Menurut Staf Program IBCA, Merry Ivana Turnip, virus ini hanya mengandung RNA dalam tubuhnya. Untuk memperbanyak (replikasi) diri, dibutuhkan DNA, "Dari sekian banyak sel di tubuh manusia, hanya jenis protein tertentu dalam DNA yang sesuai untuk virus ini mereplikasi diri, yaitu di limfosit." Sel limfosit memiliki 'tangan-tangan' CD4 yang pas untuk menangkap virus HIV," ujarnya.

HIV memasuki sel limfosit untuk mengubah RNA-nya menjadi DNA. Limfosit ini mempunyai CD4 sebagai reseptor di permukaan selnya. CD4 ini menjadi jembatan masuknya virus ke dalam sel limfosit.

Setelah ditangkap oleh reseptor sel limfosit, virus mengaitkan diri ke CD4 dan menembus ke permukaan sel limfosit, serta meleburkan diri ke dalamnya. "Inilah yang disebut infeksi virus HIV. Virus mampu memasuki dan menginfeksi sel inang." ujar Merry.

Di dalam sel inang, RNA virus diubah menjadi DNA oleh enzim reverse transcriptase. Dengan begitu, virus punya DNA untuk replikasi. Caranya, DNA virus disatukan dengan DNA sel limfosit di dalam inti sel oleh enzim integrase.
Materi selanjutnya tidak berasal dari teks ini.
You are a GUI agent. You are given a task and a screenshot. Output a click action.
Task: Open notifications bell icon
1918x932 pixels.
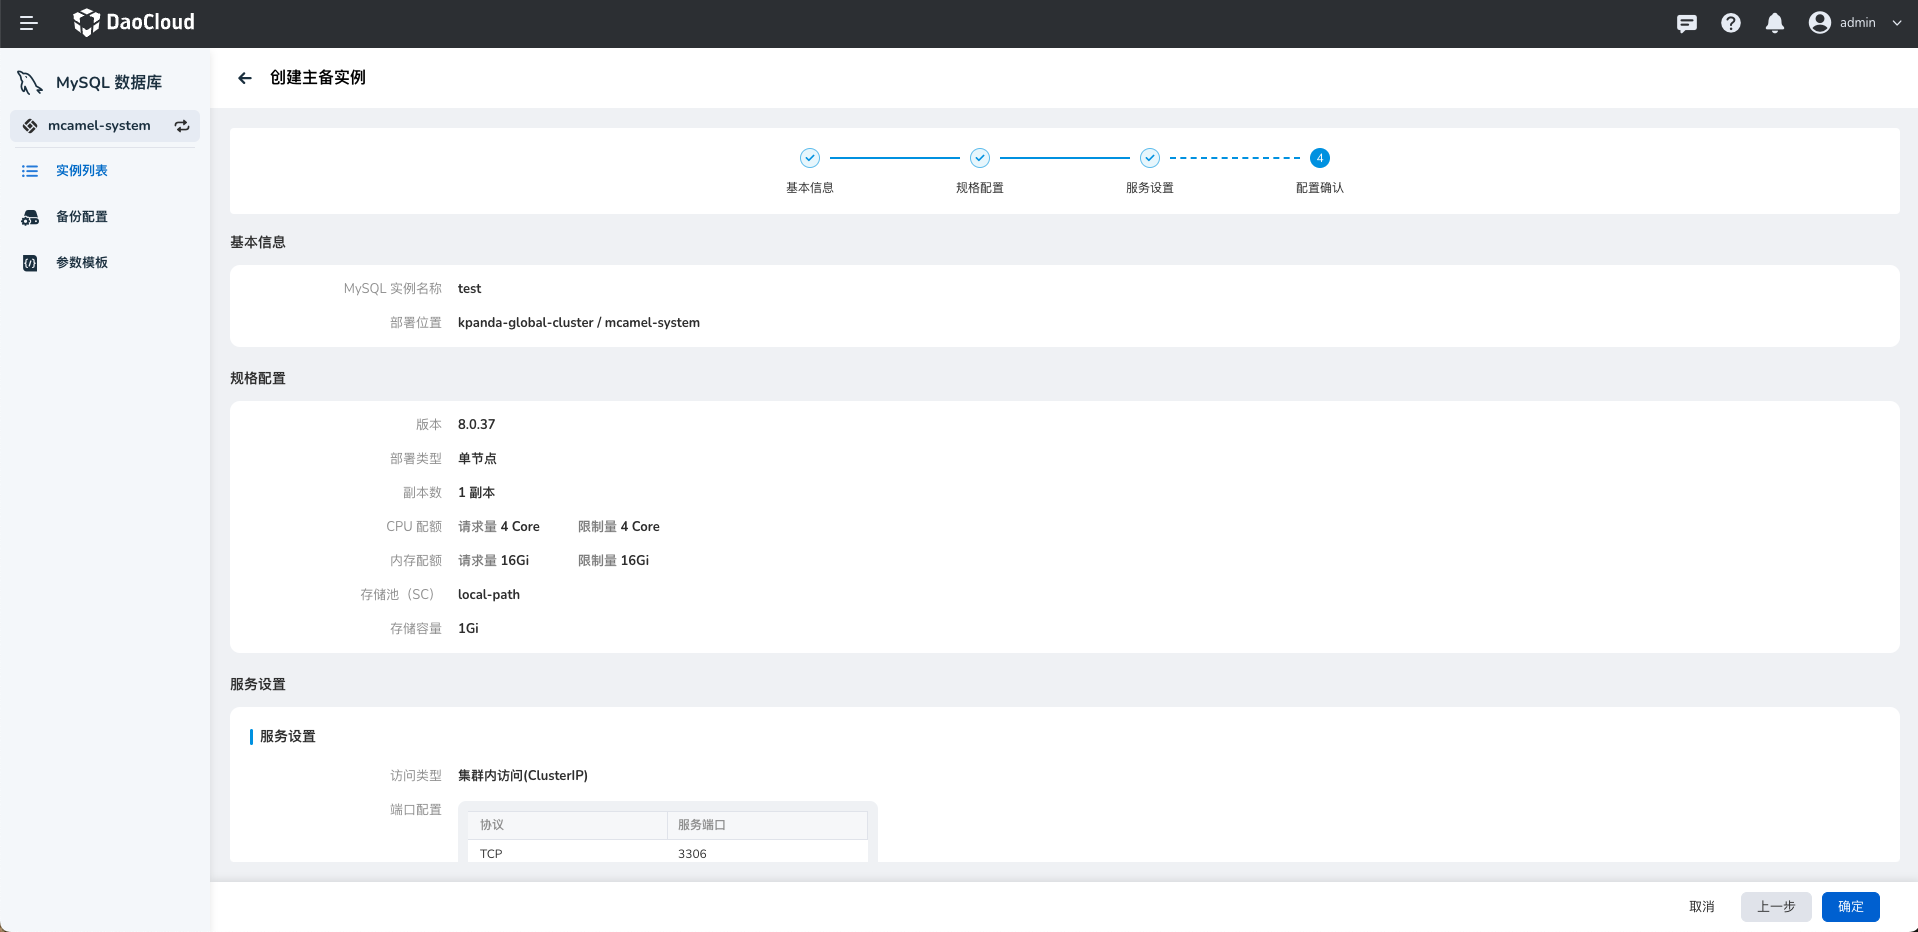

Di saat sel limfosit hendak menggabungkan diri, DNA virus dibaca. Makanya, terbentuklah rantai protein virus yang panjang dan mengalami proses pembentukan virus yang infeksi dengan bantuan enzim protase. Kemudian, virus yang terbentuk keluar menembus dinding sel limfosit. Proses pematangan virus ada di luar sel limfosit dan siap menginfeksi sel limfosit lainnya. "Virus-virus muda itu menembus keluar dari sel inang. Akibatnya, seluruh permukaan sel inang rusak dan tak bisa diperbaiki lagi," jelas Merry.

NB:
OBAT ARV:
Pengobatan AIDS dengan mengonsumsi Anti Retro Viral (ARV) harus dilakukan dengan aturan waktu yang ketat selama 12 jam. Jika telah mengonsumsi obatnya, virus bisa melakukan replikasi dengan memanfaatkan celah waktu.